Quando dovette lavorare su Abbey Road, Kosh aveva sentito le storie di agitazione all’interno della band e aveva già progettato quello che pensava sarebbe stato il loro prossimo e ultimo album, allora chiamato Get Back. Poiché avrebbe seguito il White Album, Kosh ebbe l’idea di avere quattro ritratti separati del gruppo su uno sfondo nero per contrasto. “Stavano un po’ cadendo a pezzi, e quello doveva essere il loro canto del cigno”, dice. “Quindi un album ‘nero’ era la mia risposta al White Album. Doveva essere l’ultima cosa che avrebbero fatto. Mi sbagliavo!” (Quando l’album fu finalmente presentato l’anno seguente, aveva lo stesso look ma un nuovo titolo, Let It Be.)
Sicuramente, Kosh era alla Apple un giorno dell’estate del 1969 quando lui e il capo della pubblicità Derek Taylor furono invitati da Lennon ad ascoltare un acetato appena tagliato nello studio sotterraneo dell’edificio. “Era la fottuta Abbey Road”, dice Kosh. “Sono seduto lì e lo ascolto, e pochissime persone l’avevano già ascoltato. Quando arrivò a ‘I Want You (She’s So Heavy)’, quasi svenni. Era così bello.”
Con Abbey Road che sostituiva Get Back nel programma di pubblicazione, Kosh dovette ideare rapidamente una nuova copertina, come ricorda, nel giro di due giorni. “Avevamo una scadenza”, dice. “Dovevamo andare in stampa e l’album era in ritardo e bisognava farsene una ragione.”
Il designer si è ricordato degli scatti che il fotografo Iain Macmillan (morto nel 2006) aveva fatto fuori dagli studi di Abbey Road e sapeva che l’album avrebbe preso il nome di quella strada. In una decisione rapida e cruciale che sarebbe risuonata per decenni, Kosh decise di non usare il nome della band sulla copertina e lasciare che la foto parlasse da sola. “Abbiamo pensato, se non conoscete i Beatles, dove siete stati?” dice.

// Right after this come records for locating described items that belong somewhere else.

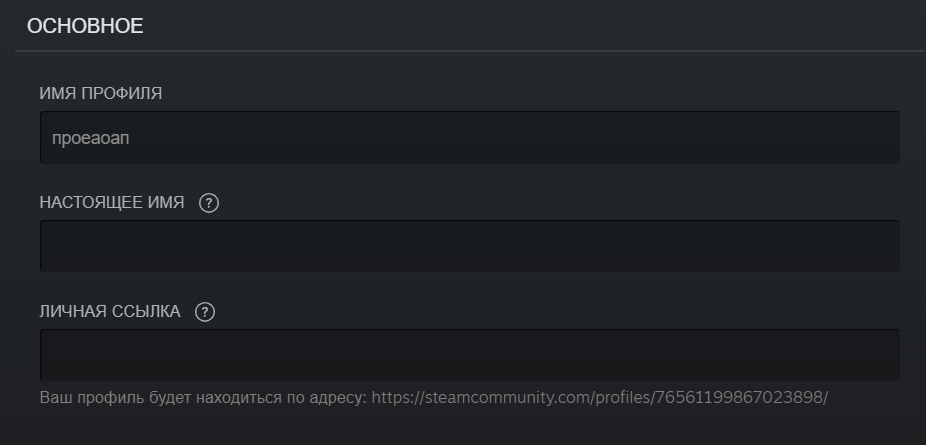
Task: Click the ОСНОВНОЕ section heading
Action: [85, 26]
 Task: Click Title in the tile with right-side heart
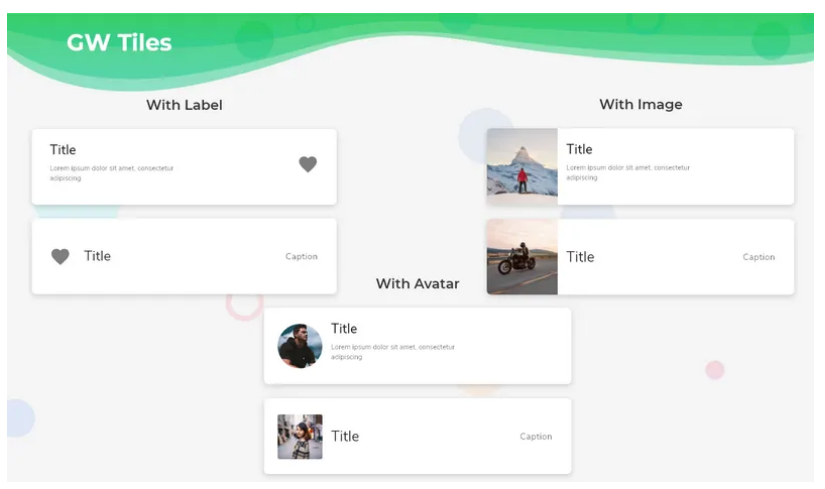pyautogui.click(x=63, y=150)
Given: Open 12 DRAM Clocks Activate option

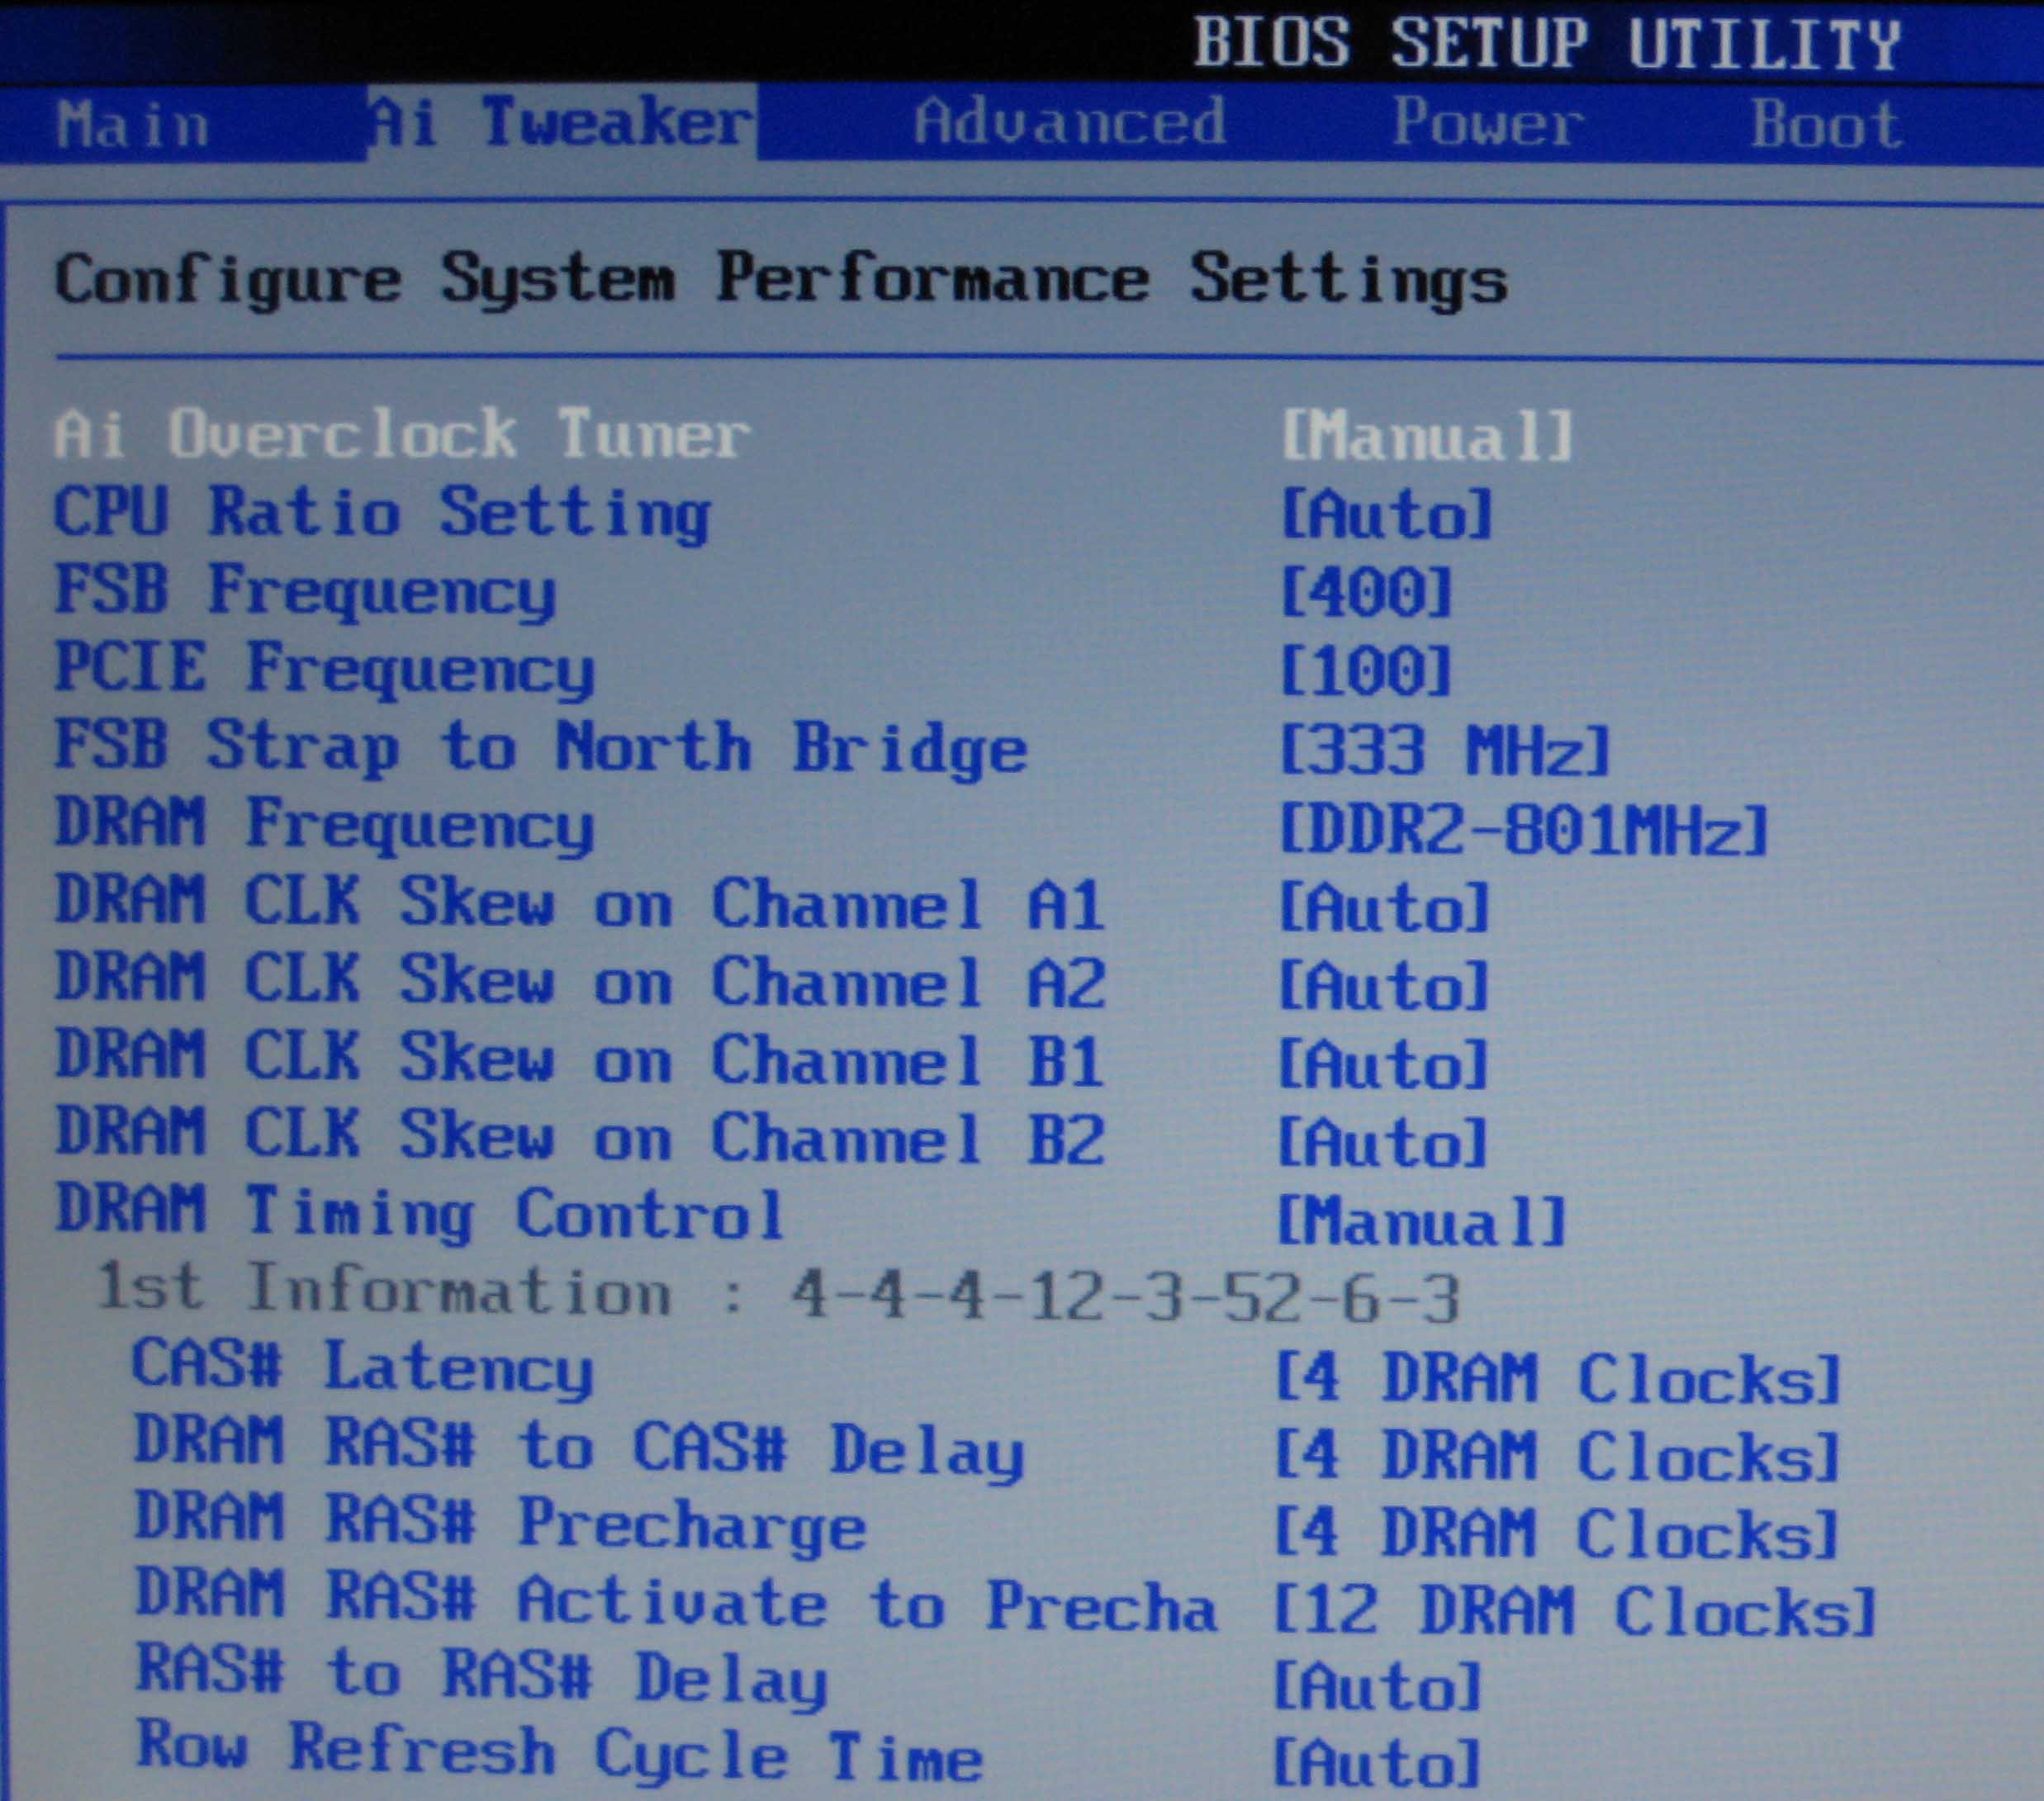Looking at the screenshot, I should pyautogui.click(x=1575, y=1612).
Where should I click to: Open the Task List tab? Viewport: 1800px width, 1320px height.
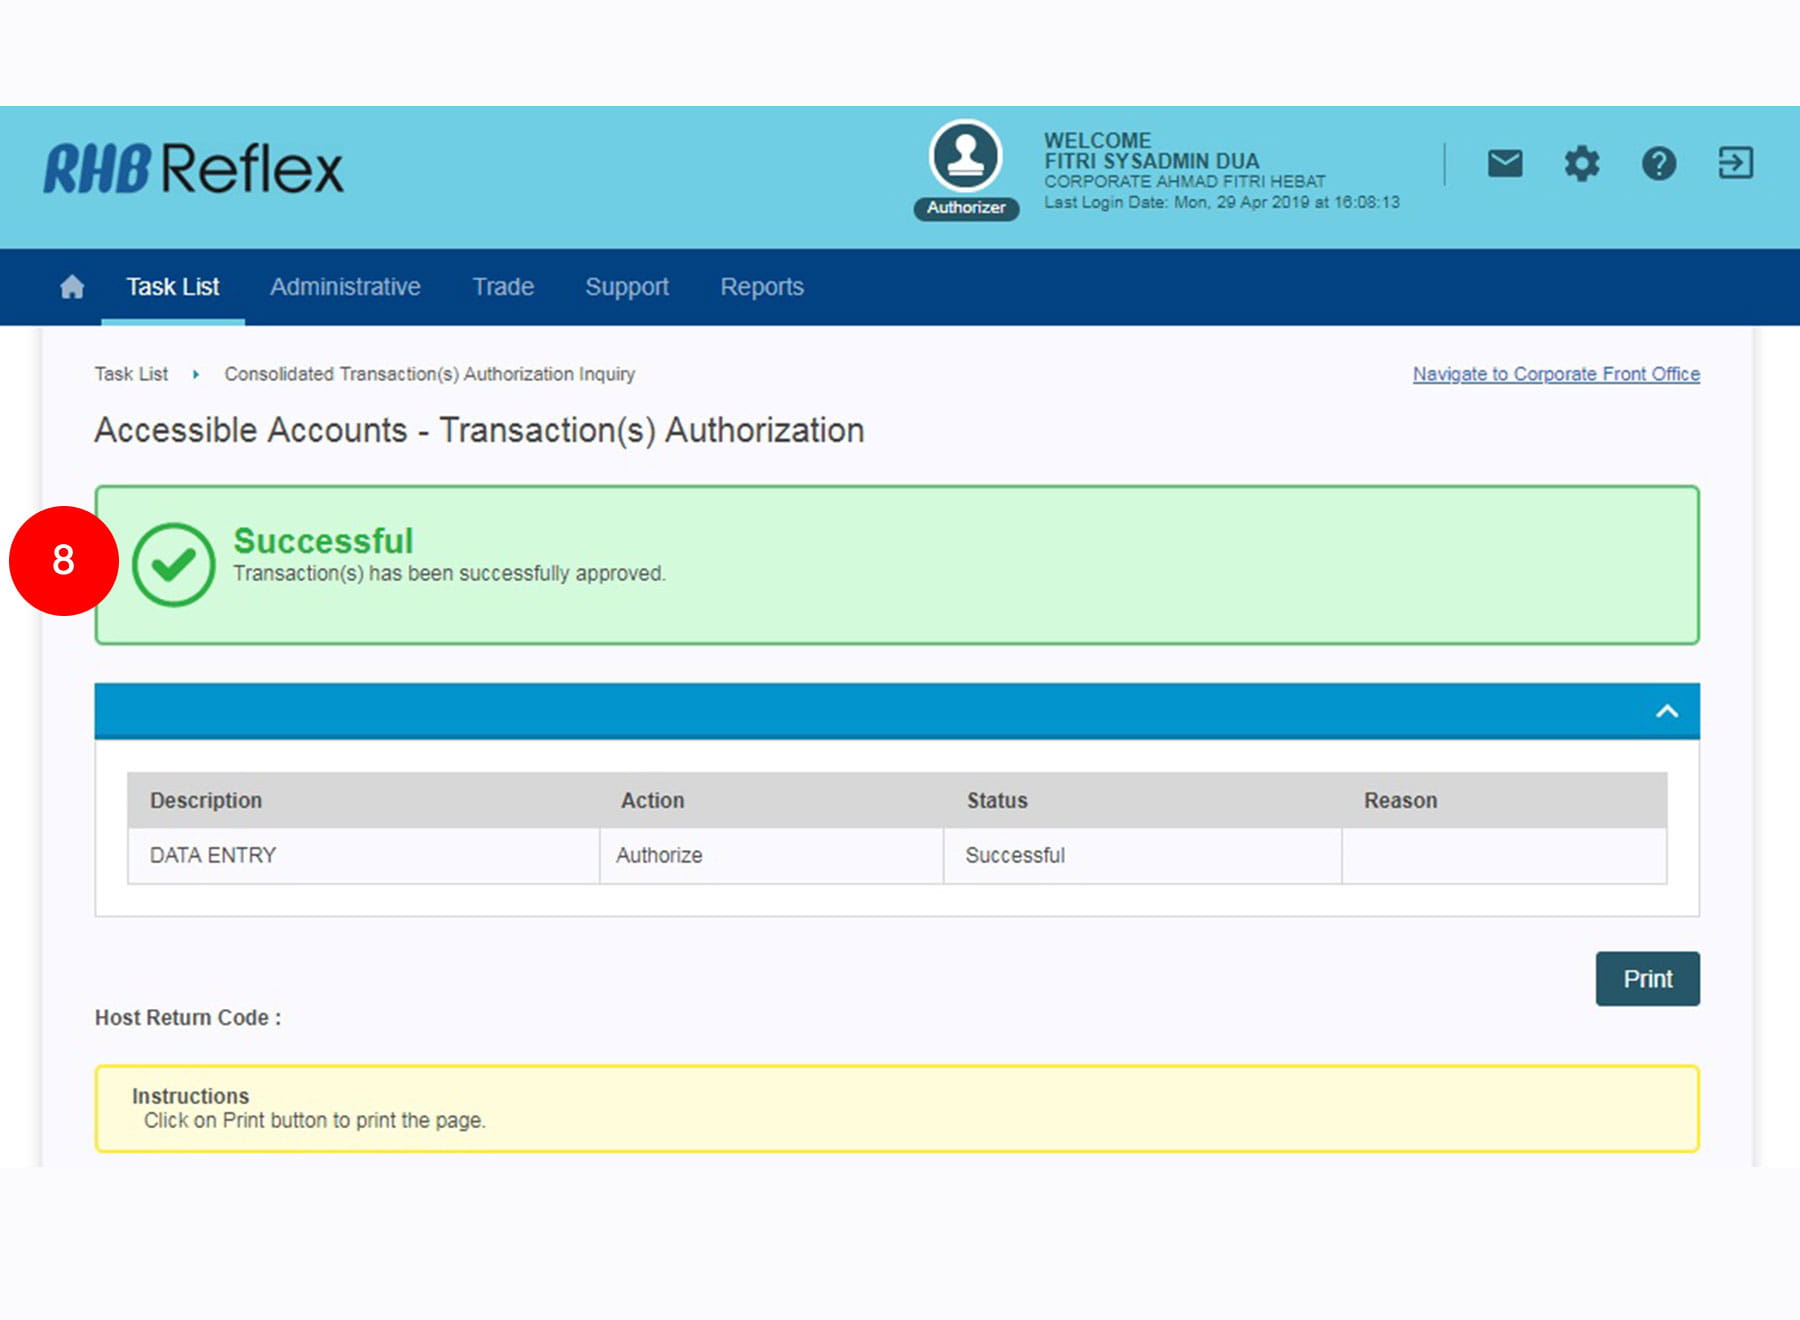pos(172,287)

Secondo Kosh, Lennon, Ringo Starr e George Harrison hanno tutti firmato l’idea, così come il capo della Apple Corps e confidente di lunga data dei Beatles Neil Aspinall. Kosh non ha memoria della reazione di McCartney all’assenza del loro nome, ma ha ricordi ancora sorprendenti di una chiamata nel cuore della notte da Sir Joseph Lockwood, che gestiva l’etichetta aziendale dei Beatles, la EMI. “Ho sentito una serie di invettive che è stata sbalorditiva”, dice Kosh. “Diceva che avrei distrutto i Beatles perché non avevo messo il loro nome sulla copertina e nessuno avrebbe comprato l’album. Tremavo dopo quella telefonata”. (Peter Brown, il socio e co-manager di lunga data dei Beatles, non ricorda che Lockwood fosse arrabbiato con la band, quindi i suoi commenti su Abbey Road potrebbero essere stati un’eccezione.)
Come ricorda Kosh, è andato al lavoro la mattina dopo e, per caso, anche Harrison era lì ad un’ora insolitamente presto. Quando Kosh gli raccontò della telefonata, Harrison la liquidò, dando a Kosh il via libera, e Abbey Road sarebbe uscito il mese successivo con la sua visione originale, senza il nome dell’artista o il titolo sulla facciata.
Kosh guarda indietro alle analisi e alle teorie di cospirazione che seguirono con divertimento, a cominciare dalle voci “Paul è morto” che scaturirono da presunti indizi nella foto. Ricorda di essere stato in ufficio quando un dirigente della Apple chiamò McCartney in Francia per assicurarsi che fosse effettivamente vivo; “Vaffanculo”, disse McCartney, riagganciando il telefono.
Kosh, che si è stabilito a Los Angeles dal 1973, ha disegnato le copertine di Hotel California, Who’s Next e molte altre pietre miliari dell’epoca. Ma il suo lavoro su Abbey Road si distingue. Sicuramente la giacca più parodiata di tutti i tempi, è stata ricreata sulle uscite di Kanye West, i Red Hot Chili Peppers, George Benson, Booker T. and the MG’s, Sesame Street, il rapper Chubb Rock e McCartney stesso.
“Non stai disegnando un’icona quando lo fai”, dice. “Stai pagando l’affitto e ti stai divertendo. Ricordo di aver visto quello dei Chili Peppers in particolare e di aver pensato, ‘Mio Dio, quanto è bello? Era eccitante per me che la gente si facesse una risata prendendomi per il culo”.